[TASK TO COMPLETE] In the records below, the lines from the one with "Loge Oosterlicht (766, 298)" through the last are to be printed exactly, and nothing else.

[WORKING DATA]
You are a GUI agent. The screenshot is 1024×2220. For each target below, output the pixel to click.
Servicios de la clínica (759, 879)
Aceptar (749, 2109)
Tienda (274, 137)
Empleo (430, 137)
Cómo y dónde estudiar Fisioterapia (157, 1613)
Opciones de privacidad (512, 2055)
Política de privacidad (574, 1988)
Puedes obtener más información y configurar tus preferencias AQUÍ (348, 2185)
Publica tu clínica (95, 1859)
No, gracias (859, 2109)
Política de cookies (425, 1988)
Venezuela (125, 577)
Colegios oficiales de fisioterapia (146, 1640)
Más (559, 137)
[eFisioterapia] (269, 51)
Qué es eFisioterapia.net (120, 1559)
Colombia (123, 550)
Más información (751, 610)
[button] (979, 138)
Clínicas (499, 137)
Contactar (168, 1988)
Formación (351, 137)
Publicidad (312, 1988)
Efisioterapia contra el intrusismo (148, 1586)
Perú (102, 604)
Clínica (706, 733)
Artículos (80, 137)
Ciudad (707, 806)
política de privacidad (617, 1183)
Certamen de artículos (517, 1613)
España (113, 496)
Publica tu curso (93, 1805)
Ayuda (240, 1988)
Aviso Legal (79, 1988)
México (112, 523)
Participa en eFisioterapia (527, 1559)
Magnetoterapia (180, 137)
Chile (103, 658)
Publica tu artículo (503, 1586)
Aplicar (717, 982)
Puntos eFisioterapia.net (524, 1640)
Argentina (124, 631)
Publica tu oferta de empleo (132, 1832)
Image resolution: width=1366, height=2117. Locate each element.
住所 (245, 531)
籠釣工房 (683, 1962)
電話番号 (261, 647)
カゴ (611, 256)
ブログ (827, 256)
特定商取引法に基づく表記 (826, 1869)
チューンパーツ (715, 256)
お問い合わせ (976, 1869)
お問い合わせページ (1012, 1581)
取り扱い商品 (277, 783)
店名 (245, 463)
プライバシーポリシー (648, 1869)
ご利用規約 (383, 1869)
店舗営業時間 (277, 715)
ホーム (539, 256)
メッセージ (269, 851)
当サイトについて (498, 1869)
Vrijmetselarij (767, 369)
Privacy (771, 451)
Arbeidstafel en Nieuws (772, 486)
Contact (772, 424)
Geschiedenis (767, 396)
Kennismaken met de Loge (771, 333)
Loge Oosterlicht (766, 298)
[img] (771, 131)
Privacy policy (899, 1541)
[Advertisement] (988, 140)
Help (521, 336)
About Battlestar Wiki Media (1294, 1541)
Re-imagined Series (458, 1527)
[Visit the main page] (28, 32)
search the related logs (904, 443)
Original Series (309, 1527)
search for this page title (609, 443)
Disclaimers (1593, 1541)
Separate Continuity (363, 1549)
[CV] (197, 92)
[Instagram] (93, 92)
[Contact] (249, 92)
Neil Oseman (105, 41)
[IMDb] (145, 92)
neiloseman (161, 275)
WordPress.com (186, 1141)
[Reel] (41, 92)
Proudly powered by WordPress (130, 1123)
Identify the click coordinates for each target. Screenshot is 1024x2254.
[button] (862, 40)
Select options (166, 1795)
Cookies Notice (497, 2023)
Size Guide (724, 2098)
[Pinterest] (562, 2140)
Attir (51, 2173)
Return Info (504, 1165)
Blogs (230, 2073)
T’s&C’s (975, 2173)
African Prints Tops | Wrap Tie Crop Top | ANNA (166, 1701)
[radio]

[EXERCISE OUTPUT]
Loge Oosterlicht (766, 298)
[img] (771, 131)
Privacy policy (899, 1541)
[Advertisement] (988, 140)
Help (521, 336)
About Battlestar Wiki Media (1294, 1541)
Re-imagined Series (458, 1527)
[Visit the main page] (28, 32)
search the related logs (904, 443)
Original Series (309, 1527)
search for this page title (609, 443)
Disclaimers (1593, 1541)
Separate Continuity (363, 1549)
[CV] (197, 92)
[Instagram] (93, 92)
[Contact] (249, 92)
Neil Oseman (105, 41)
[IMDb] (145, 92)
neiloseman (161, 275)
WordPress.com (186, 1141)
[Reel] (41, 92)
Proudly powered by WordPress (130, 1123)
Identify the click coordinates for each target. Screenshot is 1024x2254.
[button] (862, 40)
Select options (166, 1795)
Cookies Notice (497, 2023)
Size Guide (724, 2098)
[Pinterest] (562, 2140)
Attir (51, 2173)
Return Info (504, 1165)
Blogs (230, 2073)
T’s&C’s (975, 2173)
African Prints Tops | Wrap Tie Crop Top | ANNA (166, 1701)
[radio]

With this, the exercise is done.